«Московский телеграф», только что начавший свое поприще, быстро передавал современное умственное состояние Европы и читался с увлечением.
«Войнаровский» и «Думы» Рылеева возбуждали дух гражданственности, Козлов переводил Байрона. Типы его героев водворялись в жизнь общества, облагораживали его и отражались в поэмах и повестях. Шиллер передавался в прелестных переводах Жуковского. Альманахи сыпались. В воздухе веяло верованиями, надеждами, увлечением. Когда появился «Евгений Онегин» — его приветствовал всеобщий восторг{3}.
Саша не расставался с этой поэмой: носил ее в кармане днем, клал под подушку на ночь, выучил наизусть, говорил из нее отрывки и иначе не называл меня, как Таня. Простонародное имя Татьяны опоэтизировалось в лице деревенской барышни. Во мне Онегин оживил первое впечатление. Я представляла себя Татьяной Лариной, Николая Алексеевича — Онегиным. Принялась было писать к нему письмо, а Саша предложил письмо ему доставить; но письмо как-то не ладилось, — так оно и осталось неконченным, я его сожгла, а жаль, теперь интересно бы было взглянуть, как я тогда выражалась. Не знаю, насколько я походила на Татьяну Ларину, но Николай Алексеевич действительно частью принадлежал к типу Онегина. Тип этот ошибочно принимали за тип того времени; он точно являлся в то время и даже долго после, но он выражал только одну сторону тогдашней жизни и нисколько не выражал всех стремлений умственных и нравственных двадцатых годов. Тип того времени, как верно заметил Саша, в литературе отразился в Чацком. В его молодом негодовании уже слышится порыв к делу. Он возмущается, потому что не может выносить диссонанс своего внутреннего мира с миром, окружающим его{4}.

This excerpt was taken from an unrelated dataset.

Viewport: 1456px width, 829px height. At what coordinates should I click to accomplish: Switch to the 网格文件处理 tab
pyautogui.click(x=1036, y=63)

Рядом с людьми, которых барские затеи состояли в псарне, дворне, насиловании и сечении, являлись типы, действительные типы того времени, которых затеи состояли в том, чтобы вырвать из рук розгу и добыть простор — не ухарству в отъезжем поле, а простор уму и человеческой жизни.
Онегины истекали из Чайльд-Гарольда Байрона. Они были увлекательны своей романтичностью и резкой противоположностью с отживавшим барством.
Мы страстно желали видеть Пушкина, поэмами которого так упивались, и увидали его спустя года полтора, в Благородном собрании. Мы были на хорах, внизу многочисленное общество. Вдруг среди него сделалось особого рода движение. В залу вошли два молодые человека, один — высокий блондин, другой — среднего роста брюнет, с черными курчавыми волосами и резко-выразительным лицом. Смотрите, сказали нам, блондин — Баратынский, брюнет — Пушкин. Они шли рядом, им уступали дорогу{5}. В конце залы Баратынский с кем-то заговорил и остановился. Пушкин прошел к мраморной колонне, на которой стоял бюст государя, стал подле нее и облокотился о колонну. Мы не спускали с него глаз, чтобы навсегда запечатлеть в душе образ любимого поэта.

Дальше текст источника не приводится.